Shower cap. Found in all good hotel rooms. Perfect for the job. Throw in the bin after use. Keep in the tool wallet or 5 can be tucked under a Brooks B17 seat above the rails.

If you need more than you can collect from hotels they're £1.00 per 50 online, individually boxed

I'm afraid the totally perfect product already exists and is very cheap and easily available.


----------



## ianrauk (24 Oct 2010)

Plastic supermarket bag, cheap, folds up tiny and can carry under the seat by tucking in the seat rails.
No need for anything else.


----------



## Arch (24 Oct 2010)

Also, specific saddle covers have been made anyway - Brooks (who make leather saddles), do one for theirs, that velcros to the saddle rails for storage. And at the last York Cycling festival, I picked up a couple of Cycling City branded covers, which incidentally could be worn as hats. Depending on which way round you wore it, you looked like Norman Wisdom, or Nelson (neither of whom our OP will of heard of, I suspect. )


----------



## zigzag (24 Oct 2010)

plastic oveshoes can be used to cover the saddle, they are perfectly sized, have a rubber band and foldup tiny. i carry one in a little plastic puncture repair box - it fills up the space and prevents other stuff from rattling.


----------



## Fab Foodie (24 Oct 2010)

ianrauk said:


> Plastic supermarket bag, cheap, folds up tiny and can carry under the seat by tucking in the seat rails.
> No need for anything else.



Same here. And they come in lots of lovely colours...


----------



## Granville Kuosonsavath (24 Oct 2010)

Davidc said:


> Shower cap. Found in all good hotel rooms. Perfect for the job. Throw in the bin after use. Keep in the tool wallet or 5 can be tucked under a Brooks B17 seat above the rails.
> 
> If you need more than you can collect from hotels they're £1.00 per 50 online, individually boxed
> 
> I'm afraid the totally perfect product already exists and is very cheap and easily available.



..and for that reason, I'm out.


----------



## Sheffield_Tiger (26 Oct 2010)

How about a dynamo-powered 12v hairdryer mounted to a bracket to blow-dry and warm up your saddle, yust stand up for the first couple of miles than sit on a nice warm seat.

What do you mean overengineered?

More seriously, I'd take a look at packaway jackets, one solution might be a simple elasticated hem saddle cover in a packaway bag that just velcro fixes to the seatpost/saddle rails

What you DON'T want to do is mean the end user has to choose between either/or a saddle cover or a small under-saddle toolkit etc..


----------



## snorri (26 Oct 2010)

halesya said:


> 1. bike seat that opens through a locking hinge to reveal
> .
> 2. under seat attachment that can be tucked away under the seat or pulled out to cover the seat and is water resistant. Much like the bike fanny packs, .
> 
> ANY thoughts, criticism, suggestions, etc are more than welcome! I hope to hear back from some of you!
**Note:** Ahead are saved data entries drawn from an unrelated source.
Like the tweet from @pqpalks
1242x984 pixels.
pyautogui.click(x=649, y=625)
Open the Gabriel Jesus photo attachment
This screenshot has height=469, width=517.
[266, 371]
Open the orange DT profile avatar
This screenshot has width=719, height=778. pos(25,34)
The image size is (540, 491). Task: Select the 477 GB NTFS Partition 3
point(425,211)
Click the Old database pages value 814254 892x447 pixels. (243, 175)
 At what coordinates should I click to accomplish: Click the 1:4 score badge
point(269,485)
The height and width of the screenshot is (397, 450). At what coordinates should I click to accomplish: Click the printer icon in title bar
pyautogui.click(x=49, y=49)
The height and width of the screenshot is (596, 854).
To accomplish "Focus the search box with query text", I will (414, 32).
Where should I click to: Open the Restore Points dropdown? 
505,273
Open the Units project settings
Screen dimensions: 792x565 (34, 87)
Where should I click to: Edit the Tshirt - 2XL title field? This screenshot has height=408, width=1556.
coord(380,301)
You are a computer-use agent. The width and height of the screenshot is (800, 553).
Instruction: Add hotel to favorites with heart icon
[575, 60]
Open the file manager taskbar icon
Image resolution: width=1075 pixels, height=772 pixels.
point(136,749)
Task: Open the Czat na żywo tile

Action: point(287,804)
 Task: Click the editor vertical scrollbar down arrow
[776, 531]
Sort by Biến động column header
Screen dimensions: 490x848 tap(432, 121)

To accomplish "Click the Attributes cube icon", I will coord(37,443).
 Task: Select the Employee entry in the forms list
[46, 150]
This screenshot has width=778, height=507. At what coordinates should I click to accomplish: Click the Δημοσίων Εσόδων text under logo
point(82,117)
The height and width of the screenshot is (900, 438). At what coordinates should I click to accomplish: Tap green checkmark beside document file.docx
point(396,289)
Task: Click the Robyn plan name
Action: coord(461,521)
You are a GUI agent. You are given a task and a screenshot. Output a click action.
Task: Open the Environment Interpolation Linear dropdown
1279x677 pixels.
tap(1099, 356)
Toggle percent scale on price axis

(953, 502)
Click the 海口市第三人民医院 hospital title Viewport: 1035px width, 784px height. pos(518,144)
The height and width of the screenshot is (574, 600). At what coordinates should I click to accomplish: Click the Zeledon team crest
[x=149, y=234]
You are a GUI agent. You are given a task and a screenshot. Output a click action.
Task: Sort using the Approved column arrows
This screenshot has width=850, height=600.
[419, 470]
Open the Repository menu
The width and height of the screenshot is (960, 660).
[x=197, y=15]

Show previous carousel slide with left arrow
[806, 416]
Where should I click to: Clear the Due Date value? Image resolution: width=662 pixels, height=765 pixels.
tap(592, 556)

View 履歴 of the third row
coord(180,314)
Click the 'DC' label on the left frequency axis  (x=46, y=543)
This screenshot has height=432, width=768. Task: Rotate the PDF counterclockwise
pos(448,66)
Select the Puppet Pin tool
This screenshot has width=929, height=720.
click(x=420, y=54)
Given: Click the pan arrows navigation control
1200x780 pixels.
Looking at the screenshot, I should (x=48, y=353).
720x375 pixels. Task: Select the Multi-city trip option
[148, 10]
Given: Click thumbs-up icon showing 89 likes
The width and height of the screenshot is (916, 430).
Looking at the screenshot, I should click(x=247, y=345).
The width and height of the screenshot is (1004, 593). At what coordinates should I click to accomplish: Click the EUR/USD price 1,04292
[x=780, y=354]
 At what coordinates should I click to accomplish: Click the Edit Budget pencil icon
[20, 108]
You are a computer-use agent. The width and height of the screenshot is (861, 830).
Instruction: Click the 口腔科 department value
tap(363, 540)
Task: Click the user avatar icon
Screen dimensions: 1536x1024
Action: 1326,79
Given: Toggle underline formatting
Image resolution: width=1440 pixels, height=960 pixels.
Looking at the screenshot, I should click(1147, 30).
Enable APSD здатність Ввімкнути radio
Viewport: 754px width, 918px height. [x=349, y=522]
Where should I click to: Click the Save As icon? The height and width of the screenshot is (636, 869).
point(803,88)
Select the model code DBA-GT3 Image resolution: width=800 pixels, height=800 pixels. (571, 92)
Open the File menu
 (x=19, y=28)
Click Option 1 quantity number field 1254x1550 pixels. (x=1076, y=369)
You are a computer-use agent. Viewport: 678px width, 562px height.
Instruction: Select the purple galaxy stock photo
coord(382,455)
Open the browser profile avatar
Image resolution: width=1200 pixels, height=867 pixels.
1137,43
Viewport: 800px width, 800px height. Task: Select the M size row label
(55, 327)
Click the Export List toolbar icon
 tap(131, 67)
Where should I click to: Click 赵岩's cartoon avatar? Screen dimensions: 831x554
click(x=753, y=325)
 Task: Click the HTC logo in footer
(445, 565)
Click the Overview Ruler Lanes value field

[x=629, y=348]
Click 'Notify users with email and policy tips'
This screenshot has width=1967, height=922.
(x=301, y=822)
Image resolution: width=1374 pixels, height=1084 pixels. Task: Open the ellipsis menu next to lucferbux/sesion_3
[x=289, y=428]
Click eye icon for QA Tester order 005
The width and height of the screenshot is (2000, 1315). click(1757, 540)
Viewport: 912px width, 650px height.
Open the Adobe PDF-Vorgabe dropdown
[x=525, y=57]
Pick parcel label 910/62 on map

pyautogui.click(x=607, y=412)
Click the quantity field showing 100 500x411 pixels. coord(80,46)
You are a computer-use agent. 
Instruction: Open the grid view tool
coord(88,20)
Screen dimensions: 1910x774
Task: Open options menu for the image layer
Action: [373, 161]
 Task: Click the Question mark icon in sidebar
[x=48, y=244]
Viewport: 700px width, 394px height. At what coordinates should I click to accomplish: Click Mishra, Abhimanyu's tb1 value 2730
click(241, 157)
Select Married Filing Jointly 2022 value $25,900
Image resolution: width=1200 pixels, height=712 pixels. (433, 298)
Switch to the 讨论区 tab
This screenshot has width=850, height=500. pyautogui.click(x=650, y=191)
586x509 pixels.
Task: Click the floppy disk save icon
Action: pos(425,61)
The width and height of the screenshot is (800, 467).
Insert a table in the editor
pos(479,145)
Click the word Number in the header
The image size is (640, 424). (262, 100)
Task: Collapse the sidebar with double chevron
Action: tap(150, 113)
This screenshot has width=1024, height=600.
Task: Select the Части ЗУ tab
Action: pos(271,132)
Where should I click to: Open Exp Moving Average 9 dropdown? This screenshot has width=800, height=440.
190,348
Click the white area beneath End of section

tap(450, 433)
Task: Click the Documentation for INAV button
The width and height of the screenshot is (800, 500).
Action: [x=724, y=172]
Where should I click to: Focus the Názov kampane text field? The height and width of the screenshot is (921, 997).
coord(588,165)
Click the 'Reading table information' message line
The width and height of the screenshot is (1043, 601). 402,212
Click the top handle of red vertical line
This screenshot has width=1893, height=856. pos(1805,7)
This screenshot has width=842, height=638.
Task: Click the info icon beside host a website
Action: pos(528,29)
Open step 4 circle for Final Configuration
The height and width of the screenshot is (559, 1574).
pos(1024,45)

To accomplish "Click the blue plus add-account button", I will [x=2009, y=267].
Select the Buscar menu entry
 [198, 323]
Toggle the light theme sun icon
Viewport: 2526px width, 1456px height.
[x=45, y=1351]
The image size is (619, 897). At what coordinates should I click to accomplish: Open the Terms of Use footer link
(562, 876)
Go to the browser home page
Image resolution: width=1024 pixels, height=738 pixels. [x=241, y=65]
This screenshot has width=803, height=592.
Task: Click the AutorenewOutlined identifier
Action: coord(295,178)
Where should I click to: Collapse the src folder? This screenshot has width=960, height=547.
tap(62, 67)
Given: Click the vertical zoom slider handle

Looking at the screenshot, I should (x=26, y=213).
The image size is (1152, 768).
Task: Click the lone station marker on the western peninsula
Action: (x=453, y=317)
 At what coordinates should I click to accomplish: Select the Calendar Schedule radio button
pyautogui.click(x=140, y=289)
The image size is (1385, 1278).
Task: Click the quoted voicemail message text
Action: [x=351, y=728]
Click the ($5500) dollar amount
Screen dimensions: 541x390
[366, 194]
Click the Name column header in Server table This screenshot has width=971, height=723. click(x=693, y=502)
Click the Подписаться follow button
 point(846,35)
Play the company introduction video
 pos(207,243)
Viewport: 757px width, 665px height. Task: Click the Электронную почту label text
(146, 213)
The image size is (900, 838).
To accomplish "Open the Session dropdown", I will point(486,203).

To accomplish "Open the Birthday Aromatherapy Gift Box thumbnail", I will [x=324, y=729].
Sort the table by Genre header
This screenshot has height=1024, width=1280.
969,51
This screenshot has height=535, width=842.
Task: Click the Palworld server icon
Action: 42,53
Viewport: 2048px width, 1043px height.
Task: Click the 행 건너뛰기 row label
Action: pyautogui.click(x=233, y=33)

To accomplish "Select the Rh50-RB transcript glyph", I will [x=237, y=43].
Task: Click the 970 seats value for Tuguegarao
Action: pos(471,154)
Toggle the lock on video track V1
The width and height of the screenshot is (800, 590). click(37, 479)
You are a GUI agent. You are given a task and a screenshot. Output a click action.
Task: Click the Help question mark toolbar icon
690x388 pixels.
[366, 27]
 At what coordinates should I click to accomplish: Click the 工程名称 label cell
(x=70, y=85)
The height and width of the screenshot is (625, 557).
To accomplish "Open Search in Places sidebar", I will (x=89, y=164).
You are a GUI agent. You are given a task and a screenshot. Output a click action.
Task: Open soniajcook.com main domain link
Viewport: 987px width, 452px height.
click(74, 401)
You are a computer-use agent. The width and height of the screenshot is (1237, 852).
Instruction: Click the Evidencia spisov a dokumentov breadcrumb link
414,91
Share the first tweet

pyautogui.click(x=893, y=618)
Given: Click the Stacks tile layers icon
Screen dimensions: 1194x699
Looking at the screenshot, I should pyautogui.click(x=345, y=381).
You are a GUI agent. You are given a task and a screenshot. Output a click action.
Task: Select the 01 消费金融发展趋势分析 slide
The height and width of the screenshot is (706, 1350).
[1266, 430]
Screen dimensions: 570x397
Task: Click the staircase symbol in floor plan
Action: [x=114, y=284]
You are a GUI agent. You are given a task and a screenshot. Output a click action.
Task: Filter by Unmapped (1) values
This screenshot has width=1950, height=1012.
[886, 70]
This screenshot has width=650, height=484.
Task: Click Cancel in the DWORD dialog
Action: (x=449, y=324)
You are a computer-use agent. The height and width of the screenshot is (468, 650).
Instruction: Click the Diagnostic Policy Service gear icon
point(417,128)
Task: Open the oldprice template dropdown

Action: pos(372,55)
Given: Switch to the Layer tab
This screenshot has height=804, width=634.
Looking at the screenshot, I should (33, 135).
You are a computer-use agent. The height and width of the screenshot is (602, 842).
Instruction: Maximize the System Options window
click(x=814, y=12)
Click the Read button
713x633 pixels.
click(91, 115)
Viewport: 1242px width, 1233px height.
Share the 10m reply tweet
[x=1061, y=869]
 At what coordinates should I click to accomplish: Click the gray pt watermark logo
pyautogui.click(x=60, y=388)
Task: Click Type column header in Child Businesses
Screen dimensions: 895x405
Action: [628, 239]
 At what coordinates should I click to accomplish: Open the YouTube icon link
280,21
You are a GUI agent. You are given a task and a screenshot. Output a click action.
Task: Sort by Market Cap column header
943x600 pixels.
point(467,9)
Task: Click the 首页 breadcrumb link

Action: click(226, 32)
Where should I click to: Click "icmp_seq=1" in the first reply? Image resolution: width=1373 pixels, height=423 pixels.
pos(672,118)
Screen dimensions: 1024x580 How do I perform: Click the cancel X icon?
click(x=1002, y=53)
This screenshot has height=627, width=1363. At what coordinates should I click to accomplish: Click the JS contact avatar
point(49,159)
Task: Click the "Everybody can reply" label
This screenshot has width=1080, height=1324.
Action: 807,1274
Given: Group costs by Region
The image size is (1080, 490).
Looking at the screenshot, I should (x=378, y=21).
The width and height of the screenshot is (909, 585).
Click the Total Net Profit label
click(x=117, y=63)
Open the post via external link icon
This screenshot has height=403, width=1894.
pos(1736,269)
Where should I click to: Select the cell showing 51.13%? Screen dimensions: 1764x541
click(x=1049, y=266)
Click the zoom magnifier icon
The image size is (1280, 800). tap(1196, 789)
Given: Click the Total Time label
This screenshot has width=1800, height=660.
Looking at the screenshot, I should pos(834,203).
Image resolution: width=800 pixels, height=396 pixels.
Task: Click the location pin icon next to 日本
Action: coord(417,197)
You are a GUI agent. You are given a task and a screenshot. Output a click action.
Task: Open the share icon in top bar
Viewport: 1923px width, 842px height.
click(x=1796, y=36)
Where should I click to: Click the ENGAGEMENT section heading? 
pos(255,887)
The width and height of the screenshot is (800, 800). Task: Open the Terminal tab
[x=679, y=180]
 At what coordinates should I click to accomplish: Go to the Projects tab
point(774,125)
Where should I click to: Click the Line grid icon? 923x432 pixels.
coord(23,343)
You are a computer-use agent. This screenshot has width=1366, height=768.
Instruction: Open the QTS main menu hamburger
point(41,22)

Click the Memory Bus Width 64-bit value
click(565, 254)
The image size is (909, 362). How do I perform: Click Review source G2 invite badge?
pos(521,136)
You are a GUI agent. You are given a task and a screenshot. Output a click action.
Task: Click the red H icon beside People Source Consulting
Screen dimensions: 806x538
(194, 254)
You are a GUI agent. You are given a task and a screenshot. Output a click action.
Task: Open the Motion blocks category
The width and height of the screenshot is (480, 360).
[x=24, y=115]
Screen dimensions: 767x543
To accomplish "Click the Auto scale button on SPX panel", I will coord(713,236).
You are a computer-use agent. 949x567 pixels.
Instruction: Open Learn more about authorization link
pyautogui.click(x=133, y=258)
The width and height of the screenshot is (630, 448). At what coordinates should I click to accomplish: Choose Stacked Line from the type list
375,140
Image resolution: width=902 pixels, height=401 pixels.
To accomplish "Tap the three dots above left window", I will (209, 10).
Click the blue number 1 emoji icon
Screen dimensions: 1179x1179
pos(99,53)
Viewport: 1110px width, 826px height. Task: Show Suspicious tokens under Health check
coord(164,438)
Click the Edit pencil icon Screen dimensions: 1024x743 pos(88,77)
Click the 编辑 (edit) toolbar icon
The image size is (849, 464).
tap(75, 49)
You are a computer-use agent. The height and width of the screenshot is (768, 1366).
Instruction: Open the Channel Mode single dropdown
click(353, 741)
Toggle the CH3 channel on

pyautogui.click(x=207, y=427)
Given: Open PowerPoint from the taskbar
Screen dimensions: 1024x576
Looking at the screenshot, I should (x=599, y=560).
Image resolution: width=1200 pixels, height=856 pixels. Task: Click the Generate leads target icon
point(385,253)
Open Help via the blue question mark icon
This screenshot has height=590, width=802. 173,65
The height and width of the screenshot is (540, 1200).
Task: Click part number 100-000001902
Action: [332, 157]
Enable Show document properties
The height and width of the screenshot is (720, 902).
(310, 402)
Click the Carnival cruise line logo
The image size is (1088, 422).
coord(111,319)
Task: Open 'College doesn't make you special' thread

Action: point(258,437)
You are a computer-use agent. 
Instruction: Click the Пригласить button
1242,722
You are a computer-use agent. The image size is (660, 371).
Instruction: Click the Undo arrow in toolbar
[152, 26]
Thanks



Ok, constructive criticism.
option 1 "Bike seat opens through a locking hinge". As soon as I read about the introduction of moving parts to a component (seat) which operates effectively without moving parts, I worry. Moving parts are a fault liability.

option 2 "bike fanny packs" :?:  :?:  :?:  Some Americanisms don't travel too well, by the time they've reached this side of the Atlantic they can sound quite rude.


----------



## alecstilleyedye (27 Oct 2010)

it's only leather saddles that need covering anyway, as synthetics are waterproof and can be dried with the wipe of a hand/tissue/rag etc. relatively few bikes these days have leather saddles…


----------



## skudupnorth (27 Oct 2010)

Mirror covers that come with all new Porsche Cayenne's when they are delivered to my workplace ! Perfect size and water resistant with velcro strap....those German's think of everything !!!!


----------



## Tigerbiten (27 Oct 2010)

I use a 70 liter rucksack cover to keep me seat dry.
It work ok unless the rain blows in under it.
Then I get a wet bum .........  

Ps:- I ride a bent ..........


----------



## Davidc (27 Oct 2010)

Don't think so Mr Paul. A Brooks saddle that's been properly kept, or is one of those that's factory treated, will put up with anything (except mice). The only reason for covering a Brooks saddle is to avoid a wet bum.


----------



## dav1d (27 Oct 2010)

I have a 57 year old Brooks saddle that's fine apart from two small tears at the back.


----------



## Davidc (27 Oct 2010)

[QUOTE 1226846"]
Brooks saddles begin to melt at the mere sight of fluid in the distance. They've also been known to collapse at the slightest parp of vegetarian flatulate. 

Brooks saddles are rubbish. I've never needed to properly keep any of my saddles and they've not let me down.
[/quote]

Funny - I've been using them since 1967 and the only problems I've had are theft and being chewed up by a mouse. They're the most durable bike component there is, and the only seat that's comfortable for use 14 hours a day for 16 days on the trot, straight out of the box. (That was the replacement for the chewed one).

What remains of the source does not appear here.